Défense de l’Occident
- Founder: Maurice Bardèche and Jean-Louis Tixier-Vignancour
- Founded: 1952
- First issue: 1952
- Final issue: 1982
- Country: France
- Language: French

= Défense de l'Occident =

French neo-fascist magazine

Défense de l'Occident was a French neo-fascist magazine founded by Maurice Bardèche and Jean-Louis Tixier-Vignancour and published from 1952 to 1982. It was the most significant far-right magazine in post-WWII France, providing an arena for the promotion of neo-fascist ideas and Holocaust denial.

== History ==
The magazine was established by Maurice Bardèche and Jean-Louis Tixier-Vignancour in December 1952. Based in Paris, its original aim was to diffuse ideas of the neo-fascist European Social Movement in France. Promoting historical negationism and anti-Zionism, Défense de l'Occident denounced the épuration légale (the French purge of Nazi collaborators) as the "revenge of the victors". In an article from November 1954, the magazine refuted the idea of the extermination of the Jews during WWII and proposed to relocate the state of Israel in Madagascar in December 1955.

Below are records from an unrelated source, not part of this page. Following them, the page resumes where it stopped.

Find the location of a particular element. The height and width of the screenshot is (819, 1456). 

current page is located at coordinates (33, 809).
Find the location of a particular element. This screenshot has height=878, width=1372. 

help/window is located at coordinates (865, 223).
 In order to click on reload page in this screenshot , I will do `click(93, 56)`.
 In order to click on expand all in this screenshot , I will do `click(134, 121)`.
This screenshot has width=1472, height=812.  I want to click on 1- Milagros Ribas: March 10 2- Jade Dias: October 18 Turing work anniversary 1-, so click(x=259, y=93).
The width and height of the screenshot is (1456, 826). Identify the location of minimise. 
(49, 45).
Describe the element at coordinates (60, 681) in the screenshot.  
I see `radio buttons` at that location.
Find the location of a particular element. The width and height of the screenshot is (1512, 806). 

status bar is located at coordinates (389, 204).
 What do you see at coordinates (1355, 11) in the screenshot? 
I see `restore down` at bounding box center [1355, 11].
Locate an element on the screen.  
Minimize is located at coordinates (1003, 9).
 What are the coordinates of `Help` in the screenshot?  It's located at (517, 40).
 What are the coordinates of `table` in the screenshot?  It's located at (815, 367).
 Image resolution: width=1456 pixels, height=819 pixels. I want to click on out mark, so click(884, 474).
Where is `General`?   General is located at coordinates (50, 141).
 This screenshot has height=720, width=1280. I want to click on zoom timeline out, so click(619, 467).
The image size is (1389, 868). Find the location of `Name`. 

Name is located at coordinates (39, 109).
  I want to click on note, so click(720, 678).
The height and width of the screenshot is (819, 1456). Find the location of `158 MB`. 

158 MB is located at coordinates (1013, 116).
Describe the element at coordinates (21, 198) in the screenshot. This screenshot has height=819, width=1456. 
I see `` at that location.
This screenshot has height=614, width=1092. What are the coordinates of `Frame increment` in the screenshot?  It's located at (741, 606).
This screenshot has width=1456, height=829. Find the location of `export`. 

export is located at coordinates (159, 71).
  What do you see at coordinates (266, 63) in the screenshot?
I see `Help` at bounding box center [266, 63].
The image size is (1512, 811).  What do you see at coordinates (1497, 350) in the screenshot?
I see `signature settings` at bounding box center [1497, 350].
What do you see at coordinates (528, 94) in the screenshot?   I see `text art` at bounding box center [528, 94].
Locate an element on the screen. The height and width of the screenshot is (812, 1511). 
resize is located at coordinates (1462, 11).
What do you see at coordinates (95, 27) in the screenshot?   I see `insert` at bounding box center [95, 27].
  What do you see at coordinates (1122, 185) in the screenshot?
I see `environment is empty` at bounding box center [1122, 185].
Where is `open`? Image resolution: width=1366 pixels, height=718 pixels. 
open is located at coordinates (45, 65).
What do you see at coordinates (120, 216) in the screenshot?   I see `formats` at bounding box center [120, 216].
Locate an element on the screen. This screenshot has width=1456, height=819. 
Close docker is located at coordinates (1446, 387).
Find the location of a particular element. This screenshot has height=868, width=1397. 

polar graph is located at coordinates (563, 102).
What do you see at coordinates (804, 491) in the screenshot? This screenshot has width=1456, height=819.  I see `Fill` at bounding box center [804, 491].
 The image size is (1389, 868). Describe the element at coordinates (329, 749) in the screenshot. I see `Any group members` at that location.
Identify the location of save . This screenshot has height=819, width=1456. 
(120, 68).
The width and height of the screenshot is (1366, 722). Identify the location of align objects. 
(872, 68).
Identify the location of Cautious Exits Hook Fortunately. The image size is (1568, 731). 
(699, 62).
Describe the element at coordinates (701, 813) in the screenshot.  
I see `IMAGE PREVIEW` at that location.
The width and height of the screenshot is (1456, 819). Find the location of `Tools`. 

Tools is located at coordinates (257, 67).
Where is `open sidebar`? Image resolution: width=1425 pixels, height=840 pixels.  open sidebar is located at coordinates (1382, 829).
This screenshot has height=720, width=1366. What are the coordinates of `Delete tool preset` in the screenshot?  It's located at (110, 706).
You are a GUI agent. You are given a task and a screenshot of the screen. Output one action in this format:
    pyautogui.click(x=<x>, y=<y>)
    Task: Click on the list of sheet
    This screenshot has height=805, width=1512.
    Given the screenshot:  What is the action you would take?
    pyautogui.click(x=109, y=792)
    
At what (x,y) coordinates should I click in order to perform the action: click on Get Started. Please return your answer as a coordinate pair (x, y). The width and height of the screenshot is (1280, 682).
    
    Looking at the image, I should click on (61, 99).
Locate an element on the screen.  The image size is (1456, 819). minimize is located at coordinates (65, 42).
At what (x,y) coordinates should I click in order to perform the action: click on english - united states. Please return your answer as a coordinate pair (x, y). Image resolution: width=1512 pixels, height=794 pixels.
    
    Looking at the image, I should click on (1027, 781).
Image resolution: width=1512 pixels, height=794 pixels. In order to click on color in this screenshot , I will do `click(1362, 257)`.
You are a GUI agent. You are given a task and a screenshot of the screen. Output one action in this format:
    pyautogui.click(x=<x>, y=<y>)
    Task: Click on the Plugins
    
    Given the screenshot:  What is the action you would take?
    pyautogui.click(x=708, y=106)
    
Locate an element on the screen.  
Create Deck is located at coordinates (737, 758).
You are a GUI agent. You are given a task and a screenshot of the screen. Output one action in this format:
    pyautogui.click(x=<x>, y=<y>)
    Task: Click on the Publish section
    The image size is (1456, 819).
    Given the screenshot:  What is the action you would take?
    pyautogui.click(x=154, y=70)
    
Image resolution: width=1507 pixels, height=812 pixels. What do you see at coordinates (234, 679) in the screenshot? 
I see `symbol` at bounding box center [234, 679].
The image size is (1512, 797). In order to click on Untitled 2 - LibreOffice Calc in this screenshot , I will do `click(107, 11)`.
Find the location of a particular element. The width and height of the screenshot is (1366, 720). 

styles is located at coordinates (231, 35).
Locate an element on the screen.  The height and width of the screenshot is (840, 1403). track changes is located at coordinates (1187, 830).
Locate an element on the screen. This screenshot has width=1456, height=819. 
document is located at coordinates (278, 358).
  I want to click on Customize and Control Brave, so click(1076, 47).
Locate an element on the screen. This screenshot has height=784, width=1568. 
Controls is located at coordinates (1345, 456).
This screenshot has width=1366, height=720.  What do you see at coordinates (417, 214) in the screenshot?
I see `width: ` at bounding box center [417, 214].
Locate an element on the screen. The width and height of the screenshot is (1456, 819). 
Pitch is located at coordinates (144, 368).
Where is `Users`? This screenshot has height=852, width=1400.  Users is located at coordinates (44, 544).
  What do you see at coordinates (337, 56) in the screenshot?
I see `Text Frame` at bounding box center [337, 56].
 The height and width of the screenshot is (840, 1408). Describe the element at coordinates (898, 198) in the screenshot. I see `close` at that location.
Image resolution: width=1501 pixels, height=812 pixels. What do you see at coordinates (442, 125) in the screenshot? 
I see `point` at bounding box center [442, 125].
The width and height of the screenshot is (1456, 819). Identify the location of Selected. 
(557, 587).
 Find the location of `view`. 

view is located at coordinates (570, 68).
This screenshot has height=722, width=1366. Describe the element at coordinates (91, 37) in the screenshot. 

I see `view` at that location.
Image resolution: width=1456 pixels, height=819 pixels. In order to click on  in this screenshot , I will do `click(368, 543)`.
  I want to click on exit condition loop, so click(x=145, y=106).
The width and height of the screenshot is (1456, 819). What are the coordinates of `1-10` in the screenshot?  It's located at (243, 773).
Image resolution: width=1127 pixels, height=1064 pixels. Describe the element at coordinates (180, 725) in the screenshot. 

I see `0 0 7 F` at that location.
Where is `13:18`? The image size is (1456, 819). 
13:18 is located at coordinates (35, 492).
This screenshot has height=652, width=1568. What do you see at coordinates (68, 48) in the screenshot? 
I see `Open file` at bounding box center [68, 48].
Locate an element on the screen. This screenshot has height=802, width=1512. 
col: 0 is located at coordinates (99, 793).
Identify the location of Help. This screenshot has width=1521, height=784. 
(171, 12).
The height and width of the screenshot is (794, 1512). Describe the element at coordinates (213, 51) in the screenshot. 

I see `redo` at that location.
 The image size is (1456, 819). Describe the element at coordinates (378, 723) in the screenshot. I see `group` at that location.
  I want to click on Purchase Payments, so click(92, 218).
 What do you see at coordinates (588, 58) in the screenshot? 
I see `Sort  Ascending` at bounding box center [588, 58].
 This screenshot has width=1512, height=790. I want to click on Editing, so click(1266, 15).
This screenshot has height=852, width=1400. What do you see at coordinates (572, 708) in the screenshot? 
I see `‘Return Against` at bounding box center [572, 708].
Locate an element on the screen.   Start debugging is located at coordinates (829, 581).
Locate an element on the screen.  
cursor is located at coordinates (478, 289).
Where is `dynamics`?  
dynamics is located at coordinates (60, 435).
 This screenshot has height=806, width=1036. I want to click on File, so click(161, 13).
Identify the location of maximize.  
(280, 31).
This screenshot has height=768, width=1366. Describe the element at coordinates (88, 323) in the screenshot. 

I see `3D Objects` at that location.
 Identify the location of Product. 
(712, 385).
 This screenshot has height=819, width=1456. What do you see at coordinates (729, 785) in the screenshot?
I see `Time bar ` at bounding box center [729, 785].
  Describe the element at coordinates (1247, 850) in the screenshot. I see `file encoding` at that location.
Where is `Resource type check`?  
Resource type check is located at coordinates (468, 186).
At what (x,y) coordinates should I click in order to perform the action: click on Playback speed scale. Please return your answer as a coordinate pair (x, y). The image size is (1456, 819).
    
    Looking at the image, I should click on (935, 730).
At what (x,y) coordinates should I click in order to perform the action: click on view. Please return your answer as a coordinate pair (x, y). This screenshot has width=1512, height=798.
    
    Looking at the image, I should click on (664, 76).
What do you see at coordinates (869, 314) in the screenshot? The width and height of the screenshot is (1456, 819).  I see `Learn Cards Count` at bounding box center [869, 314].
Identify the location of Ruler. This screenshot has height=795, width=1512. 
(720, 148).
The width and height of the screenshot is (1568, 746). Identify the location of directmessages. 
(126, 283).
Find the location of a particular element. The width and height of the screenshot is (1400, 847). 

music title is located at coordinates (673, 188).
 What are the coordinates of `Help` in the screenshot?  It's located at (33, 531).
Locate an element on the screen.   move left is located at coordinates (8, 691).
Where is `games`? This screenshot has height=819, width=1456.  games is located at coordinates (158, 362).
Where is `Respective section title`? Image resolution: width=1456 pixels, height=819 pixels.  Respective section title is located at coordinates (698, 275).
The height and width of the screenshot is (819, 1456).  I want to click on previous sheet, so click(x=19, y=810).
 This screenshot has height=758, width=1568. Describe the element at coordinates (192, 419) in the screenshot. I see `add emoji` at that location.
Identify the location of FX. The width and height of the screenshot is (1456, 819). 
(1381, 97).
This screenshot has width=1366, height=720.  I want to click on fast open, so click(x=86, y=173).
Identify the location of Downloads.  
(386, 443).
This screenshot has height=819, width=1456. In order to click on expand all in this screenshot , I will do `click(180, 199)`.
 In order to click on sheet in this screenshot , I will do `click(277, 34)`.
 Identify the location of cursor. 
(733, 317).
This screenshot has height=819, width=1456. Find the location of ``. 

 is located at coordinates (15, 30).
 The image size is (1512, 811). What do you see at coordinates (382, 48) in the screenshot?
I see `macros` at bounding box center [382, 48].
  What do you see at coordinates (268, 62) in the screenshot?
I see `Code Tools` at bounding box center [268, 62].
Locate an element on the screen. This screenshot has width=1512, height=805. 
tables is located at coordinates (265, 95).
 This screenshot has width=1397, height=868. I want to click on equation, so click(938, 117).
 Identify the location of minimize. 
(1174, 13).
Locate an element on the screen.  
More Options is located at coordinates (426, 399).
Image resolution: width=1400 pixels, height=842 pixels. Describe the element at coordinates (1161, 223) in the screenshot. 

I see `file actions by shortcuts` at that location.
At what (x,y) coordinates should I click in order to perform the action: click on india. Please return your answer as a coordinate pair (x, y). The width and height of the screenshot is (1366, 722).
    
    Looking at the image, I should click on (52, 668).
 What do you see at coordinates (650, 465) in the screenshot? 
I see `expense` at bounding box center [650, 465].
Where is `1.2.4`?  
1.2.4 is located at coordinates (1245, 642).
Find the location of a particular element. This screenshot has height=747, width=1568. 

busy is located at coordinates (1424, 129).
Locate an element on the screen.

From the 1960s onward, Défense de l’Occident developed a "shape-shifting negationism": it rehabilitated the Vichy regime as "protector of the Jews", condemned the Nuremberg trials as a symbol of injustice, and denounced Israel as a "land stolen from Arabs and billions [of Reichsmark] taken from Germans through the blackmail of 'Nazi war crimes' [quoted in text]".

== Organization ==
The managing editor was Jacques Poillot between 1952 and 1960. Its contributors, mostly unpaid, included Marc Augier, Henry Coston, Paul Rassinier, or François d'Orcival. Défense de l’Occident managed to survived over 30 years despite a limited audience due to the ideological consistency of both its leader Maurice Bardèche and the journal's collaborators, as well as the thematic adaptions of the articles depending on the historical context.